**WHAT TO PRODUCE**
Whatever appears in the records, retype it exactly, except for the pictures.

**DATA EXCERPTS**

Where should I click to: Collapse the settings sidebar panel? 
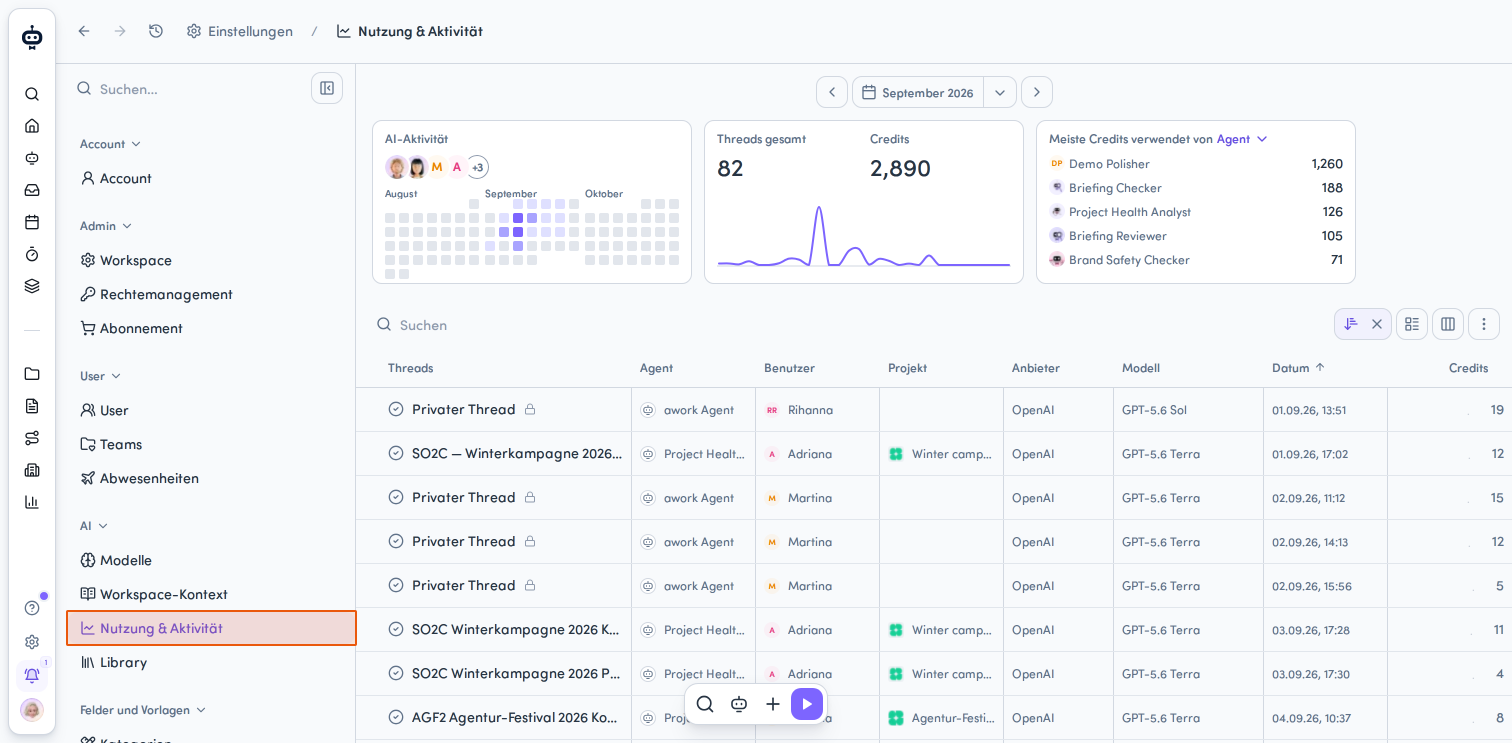coord(327,88)
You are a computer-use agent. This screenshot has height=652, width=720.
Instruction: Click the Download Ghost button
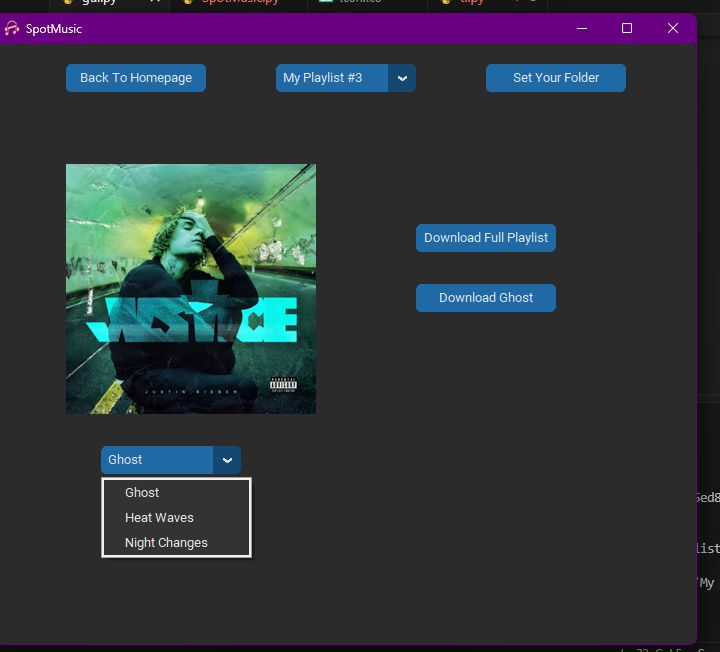point(486,298)
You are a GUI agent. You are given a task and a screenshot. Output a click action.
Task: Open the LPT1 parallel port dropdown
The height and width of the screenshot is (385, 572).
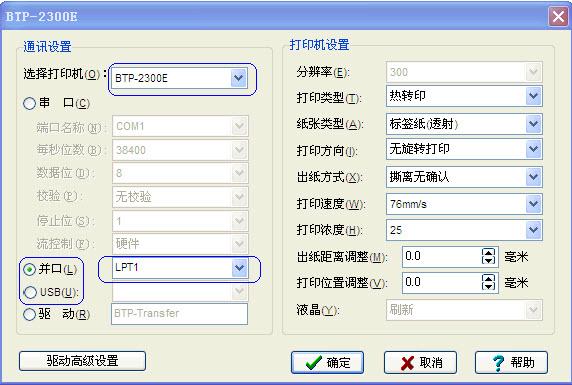239,268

**RESPONSE TO THE TASK**
Where should I click to: Collapse the settings sidebar panel? 
coord(327,88)
You are a computer-use agent. This screenshot has height=652, width=720.
Instruction: Click the Download Ghost button
point(486,298)
You are a GUI agent. You are given a task and a screenshot. Output a click action.
Task: Open the LPT1 parallel port dropdown
The height and width of the screenshot is (385, 572).
239,268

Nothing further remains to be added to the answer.